Tuesday, September 22, 2020

This is not kind

New Zealand has a serious homelessness problem, due to skyrocketing rents and a lack of state houses. One of the ways we stick a band-aid on it is to put people up in motels. Previously, they were charged full commercial rates, saddled with odious debt due to the government's failure to provide the services it promised. When public outrage over that cruel policy grew too much, the then-National government was forced to provide emergency housing for free. Which then exposed that the crisis was much bigger than they thought, as demand grew without the threat of eternal debt-slavery to WINZ. Now, the Labour government - one which was supposed to "bring kindness back" - is returning to the policy of charging people for the government's failure:

Now the Labour-led government is pushing ahead with a plan to charge families like hers 25 percent of their income for staying in these emergency motels.

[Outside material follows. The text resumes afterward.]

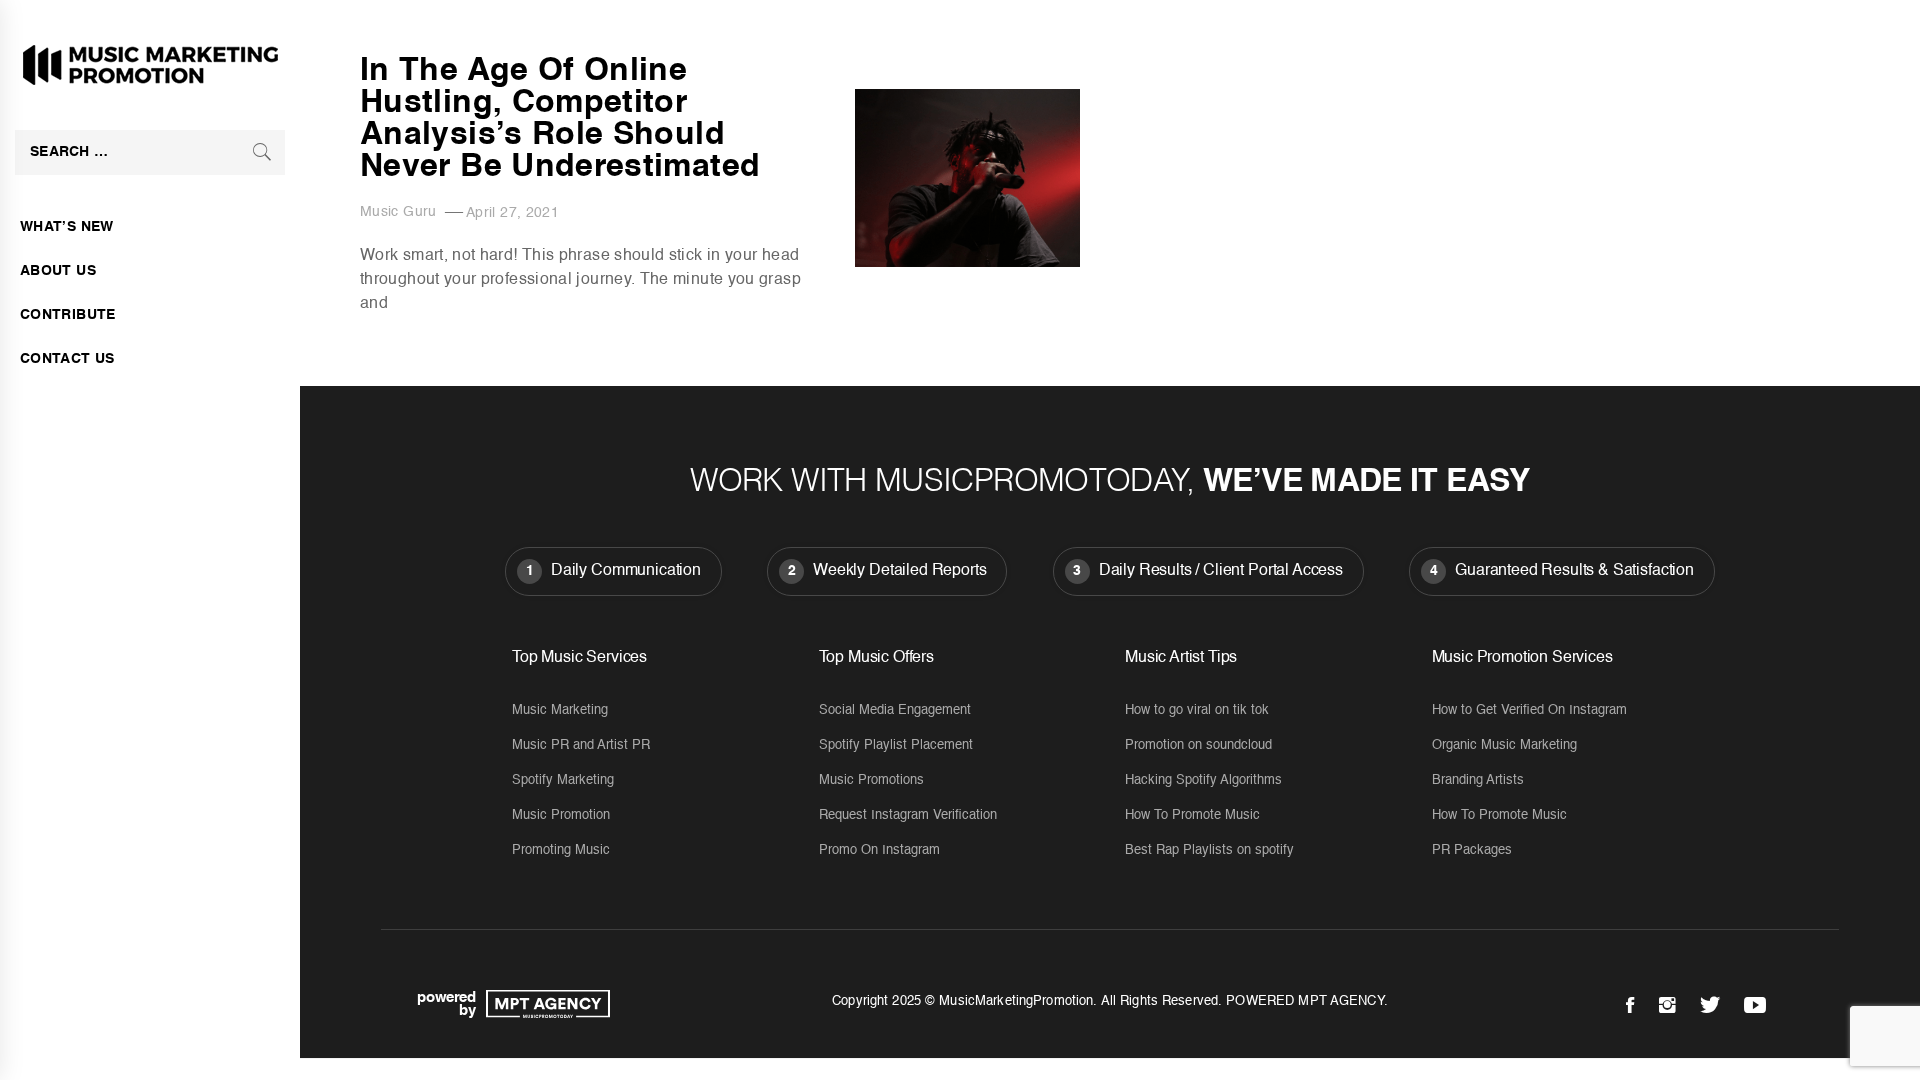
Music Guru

The change was announced in February, set to come into place in March, but was delayed due to Covid-19.

Now it will come into effect on October 19 - two days after the election.

The Government argues it is a question of fairness along with a much-needed incentive to get people out of emergency housing and into private, transitional or social housing.

While income-related, this is still a fundamentally flawed policy, in that no amount of money can incentivise people to find homes that (due to government policy failure) don't exist. Instead, what it will incentivise them to do is not apply for assistance to avoid debt. And that I suspect is the point: discourage applications, get the statistics "back under control", and make the problem "go away" - by sweeping it under the carpet. But in reality, the people deterred from applying will still be living in cars or garages, not the warm, safe homes the government is meant to be providing for them.

This isn't "kindness" - its exactly the same NeoLiberal viciousness practised by National. And we should not accept it. These people need homes. It is the government's job to provide them. If the government can't, then it - rather than its victims - should pay the financial penalty for that failure. It is that simple.